What about Mozilla 0.9.7? Well, it has its good points, particularly in HTML standards support, but it feels slow, bloated, and clunky compared to the other three browsers. The sad part is that this browser is a huge improvement, at least when displaying pages, over the 4.x versions of Netscape. It just isn't enough of an improvement to grab my attention, and the fact that it feels slow on a 266 MHz G3 — let alone a 120 MHz 601 — doesn't help matters. Sorry, guys, but you get fourth place with this one.

Figuring out the order of the next three is very difficult. I'm sure I'll get plenty of mail and message board comments disagreeing with my picks, but that's why they're my picks and not your picks.

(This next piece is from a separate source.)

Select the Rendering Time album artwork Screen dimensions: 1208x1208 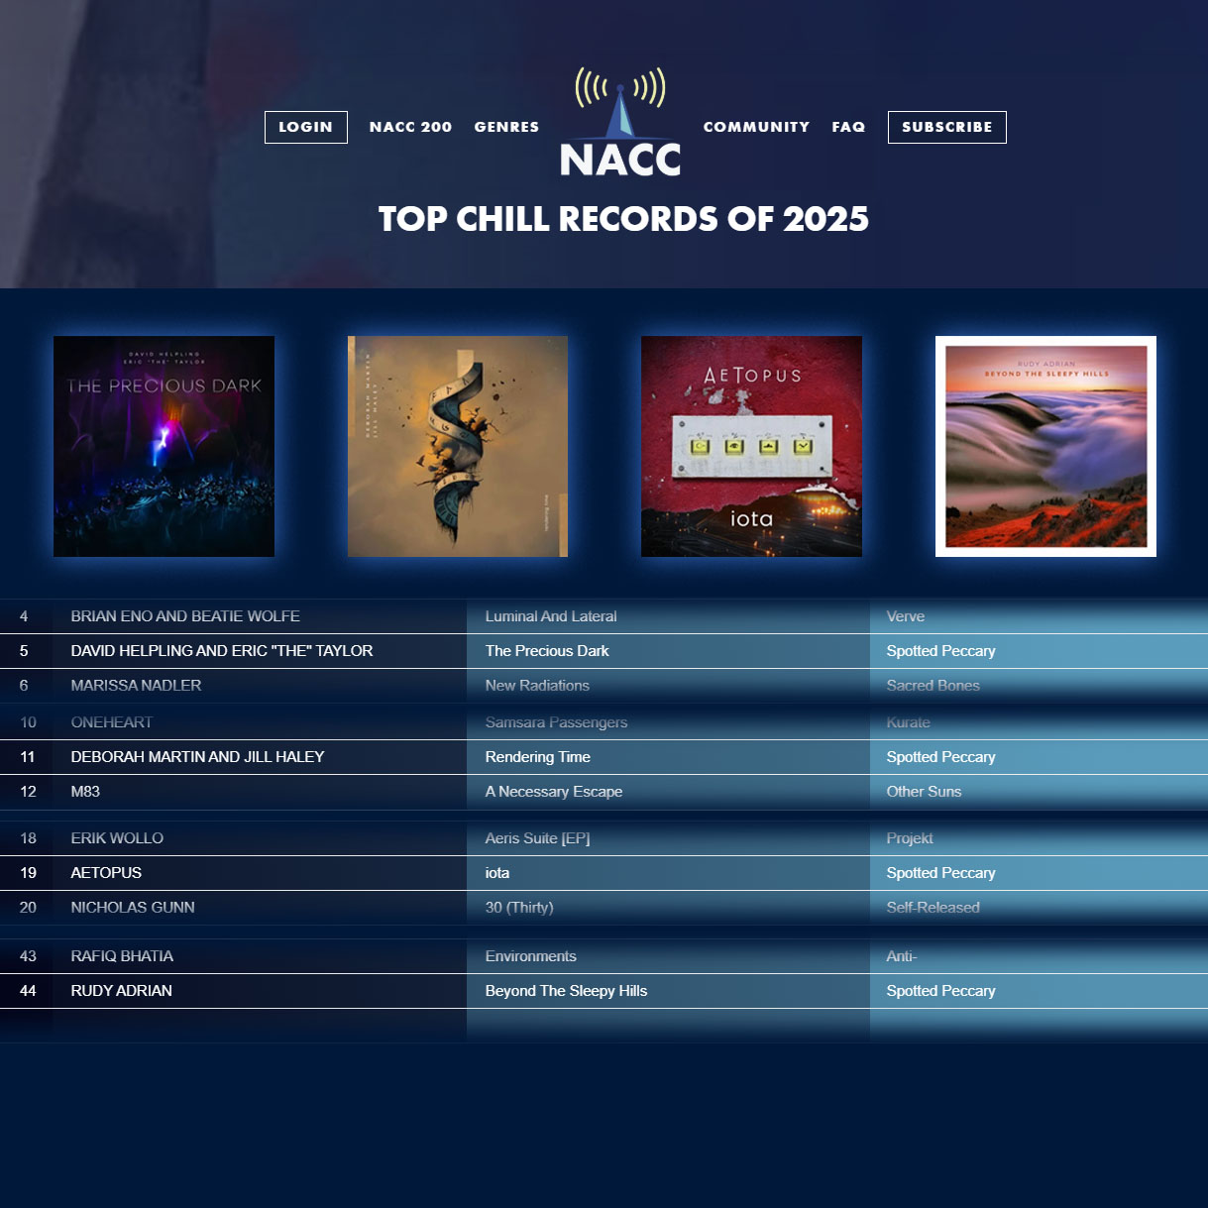(458, 446)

All three are fast. All three launch quickly, are generally free of glaring bugs, and are quite usable as everyday browsers. Personal preference will no doubt play a big part in your own choice, but I think the majority of readers will agree with my picks here. If you're trying to decide which browser is best for you, try all three of them for a few weeks and decide which you prefer.

Opera gets a third place. The amazing search feature, its excellent speed (especially on slower PPCs), and its ability to do reasonably in-depth configuration of the preferences are the bright spots in what is otherwise a very mediocre browser. I had expected better HTML support (Opera placed last in the HTML tests) from the company that has been so vocal about their standards compliance. While I feel that IE and Opera are nearly equal in many respects, the lack of a URL toolbar — indeed, the lack of many of the very useful features of the Windoze version — hurts significantly. The confusing Bookmarks interface doesn't help, either, and the banner ads are also an issue. All these problems knock Opera down into third place.

IE 5 gets second place, but as the T-shirt says, "Second place is the first loser." To be honest, this is due in part to the fact that it's written by Microsoft. However, it lacks the in-depth configuration of both Opera and iCab, and its lack of respect for many HTML standards is becoming more and more obvious. The built-in search is terrible. It's by far the most unstable piece of software I use regularly, and its instability tends to bring down the whole OS, not just IE itself. Of the top three, it's easily the biggest RAM and disk space hog, though its appetite for disk space isn't nearly as voracious as that for RAM.

And the winner is...

iCab. It's lean, it's stable, and it's fast on any PPC (and for even older Macs, iCab has a 68K version). It has very modest system requirements, rarely crashes, and has support for HTML standards that is arguably the best of all the browsers in this review. iCab was the only browser to fully support a category in the HTML testing that no other browser did (quotations/citations), and it only missed fully supporting another category (objects) by one item (text objects). It's free, and it doesn't use banner ads to pay for its development. Its image and JavaScript filters are absolutely indispensable features that help to make up for its inability to legibly display some poorly written HTML. It is a piece of software that combines the speed of IE 5 with the standards compliance of Mozilla — and does all of it with far fewer resources than other browsers require.

It's worth noting that when I started this review about two months back I was still using IE 5 as my default browser. I went in with the idea that one of the browsers would have to unseat IE 5 as the king of the Mac browser market — and iCab has done just that. Having used all four of these browsers on an almost-daily basis since that time, through two beta versions of Opera, three releases of Mozilla, and two major updates to IE 5, iCab is the only one good enough to get me to switch. Now that I've switched over, I doubt I'll ever go back to IE full-time, but it's still my browser of choice for sites that iCab renders strangely or can't handle.

68K and Mac OS X versions of this review will be published when I have time.